[Brief A] Copy out every entry that follows the forum thread, reproducing each line verbatim, and leave the pictures out.

***** Excerpt to read

# Leather-bound Confession



## s.morris (Nov 18, 2009)

Howdy my highly sanctified PB'ers,

I was curious if there is such a thing as a leather bound Westminster Confession of faith w/ shorter & larger chatechism to purchase anywhere on the web. I looked around and havent seen one. I have an anglican friend who has a beautiful book of common prayer and I was thinking that there surely must be a printed, leather bound, WCF. Thanks a lot!


----------



## westminken (Nov 18, 2009)

the only person that I know that maybe would know would be Chris Coldwell.


----------



## s.morris (Nov 18, 2009)

Is he on PB?


----------



## westminken (Nov 18, 2009)

s.morris said:


> Is he on PB?


 Yep,

He goes by the name Naphtali.


----------



## Ivan (Nov 18, 2009)

How 'bout a LBCF leather bound?


----------



## Wayne (Nov 18, 2009)

Norm:

I'm having great fun reading your comments under that picture of Sproul, each time reading it as if he were the one speaking.

And while il papa may be RCC, Mr. Coldwell certainly is *not*. Chris is, however, a very fine fellow.


----------



## Semper Fidelis (Nov 18, 2009)

Here's a great option.

1. Buy a nice hardbound volume.
2. Buy a custom leather cover from here: Custom Leather Book Covers

I bought one of these for a New Geneva Study Bible I had. It looks so nice and smells like a baseball glove. Just a warning that there is a lot of oil on these when you get them so I recommend putting paper in between the book and the cover for a while to allow it to soak up the oil.


----------



## NaphtaliPress (Nov 18, 2009)

My ears were burning; now I know why.
I would like to do such a fine thing; I certainly seem to be building toward it. But a lot of work still to perfect a text worthy of such a housing, and a lot of money to amass to spend for that housing. Meantime, Rich has a good option; you can pick what you like and slap it in leather.


----------



## Ivan (Nov 18, 2009)

NaphtaliPress said:


> My ears were burning; now I know why.
> I would like to do such a fine thing; I certainly seem to be building toward it. But a lot of work still to perfect a text worthy of such a housing, and a lot of money to amass to spend for that housing. Meantime, Rich has a good option; you can pick what you like and slap it in leather.



Don't forget the LBCF.


----------



## MW (Nov 18, 2009)

Berean said:


> Is the pope Catholic?



No!


----------



## MW (Nov 18, 2009)

Berean said:


> Is the Pope Catholic?



I understand the rhetorical nature of the question; the device is destroyed, however, by the fact that the Pope is not Catholic. He is Roman Catholic, but he is not Catholic. He accepts all those who are in communion with the Church of Rome, but not all those who are in communion with Christ by a living faith.


----------



## Ivan (Nov 18, 2009)

armourbearer said:


> Berean said:
> 
> 
> > Is the Pope Catholic?
> ...



Precisely what I was thinking.


----------



## s.morris (Nov 18, 2009)

Well can I pick up a WCF with also the shorter and larger Catechism in one volume?

**********
***** Task data

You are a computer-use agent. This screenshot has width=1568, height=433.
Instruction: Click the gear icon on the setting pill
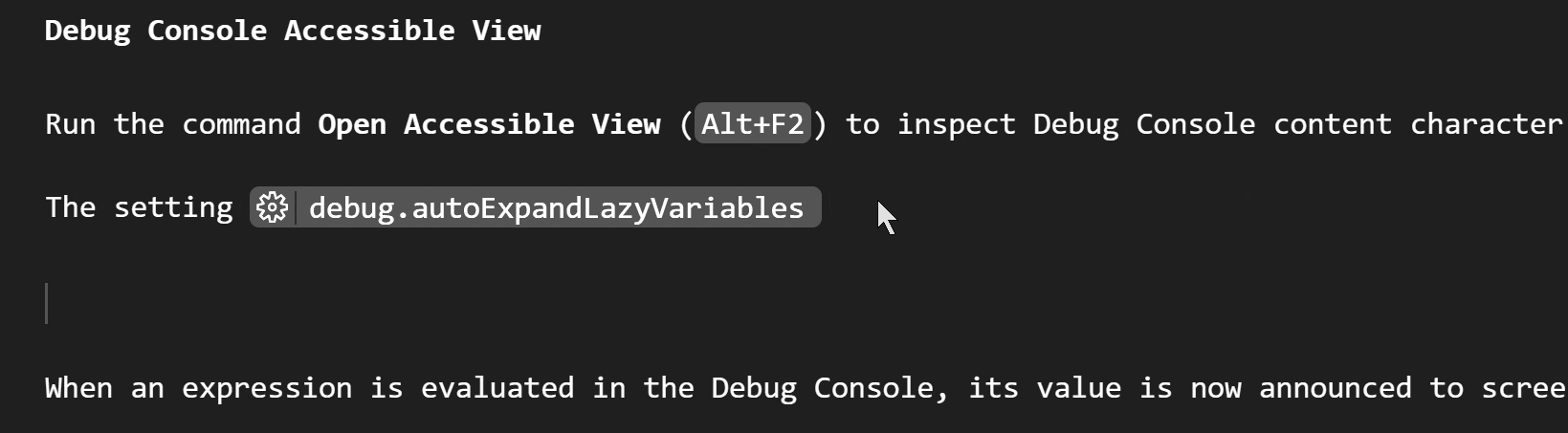coord(273,207)
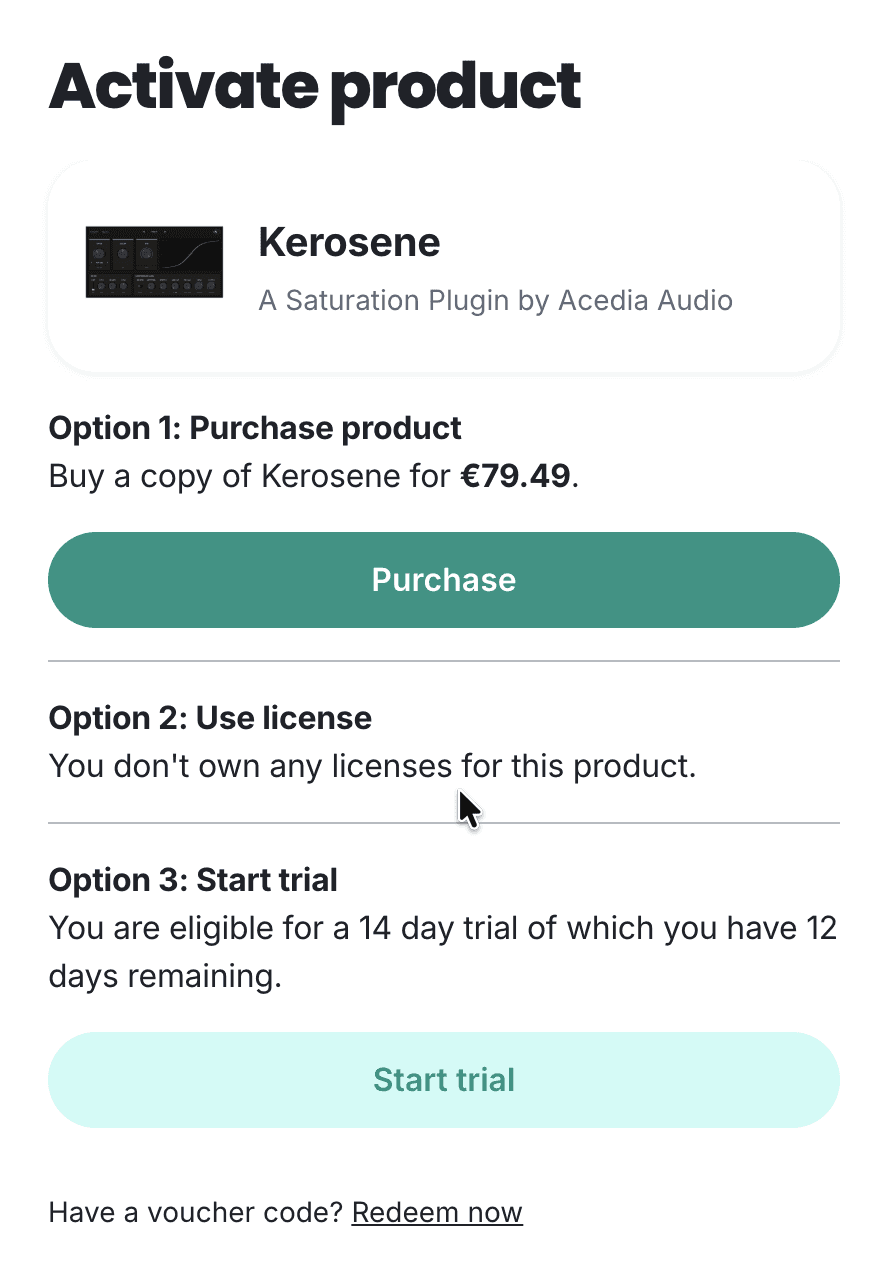Click the Activate product heading

[315, 86]
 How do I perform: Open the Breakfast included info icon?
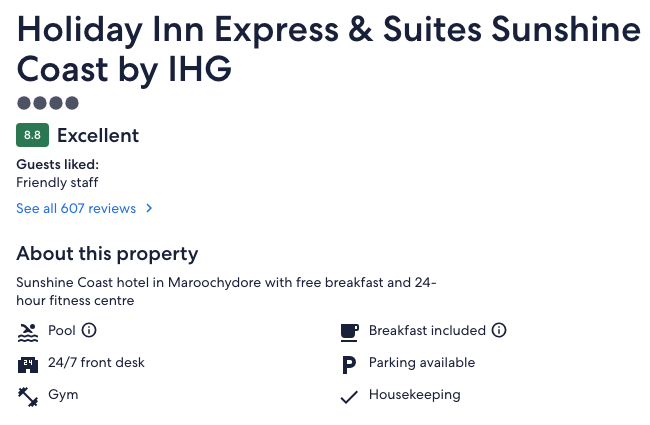click(499, 330)
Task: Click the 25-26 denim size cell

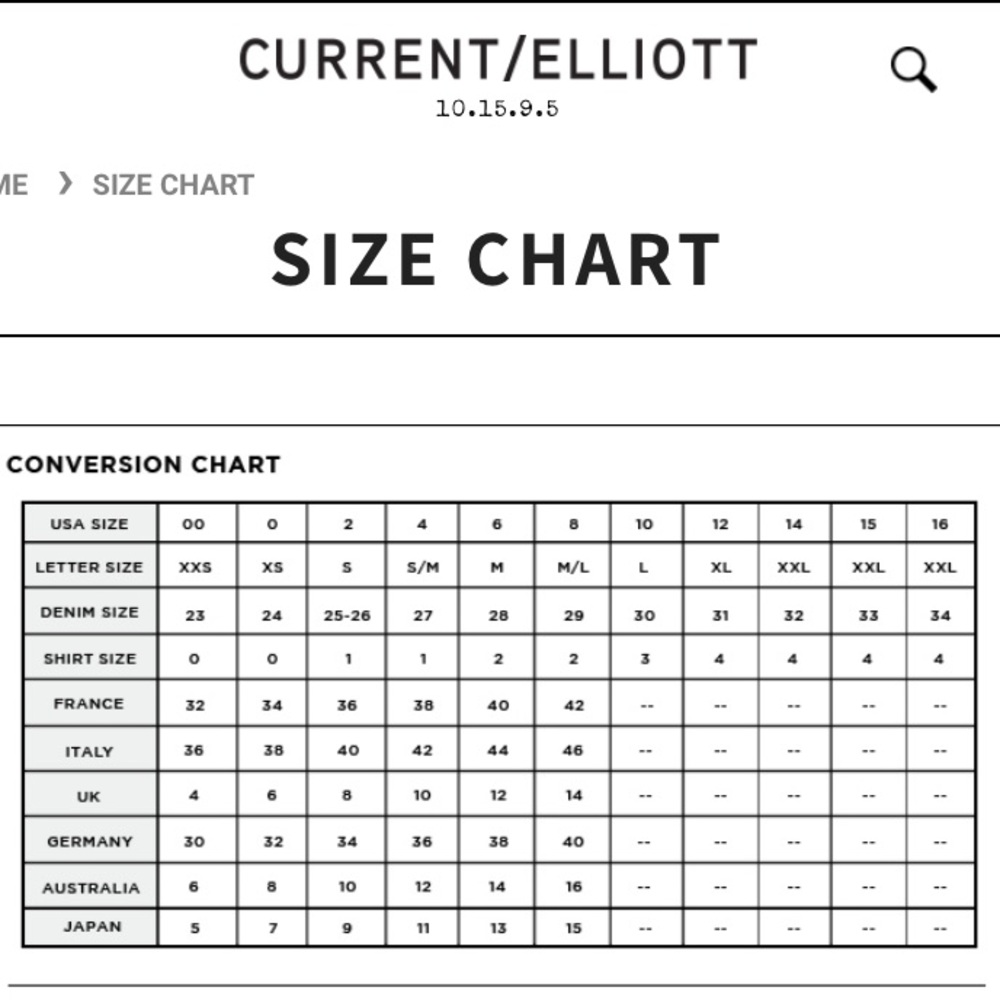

**********

[Brief B]
Answer these questions about the forum thread above on a leather-bound confession:
(i) By what name does Chris Coldwell go on the forum?
(ii) What does Semper Fidelis say the custom leather cover smells like?
(iii) According to MW, what is the Pope, even though he is not Catholic?

[Exercise solution A]
You are a computer-use agent. This screenshot has width=1568, height=433.
Instruction: Click the gear icon on the setting pill
coord(273,207)
Click the Activate product heading

[315, 86]
 How do I perform: Open the Breakfast included info icon?
click(499, 330)
Task: Click the 25-26 denim size cell

[Exercise solution B]
(i) Naphtali.
(ii) A baseball glove.
(iii) Roman Catholic.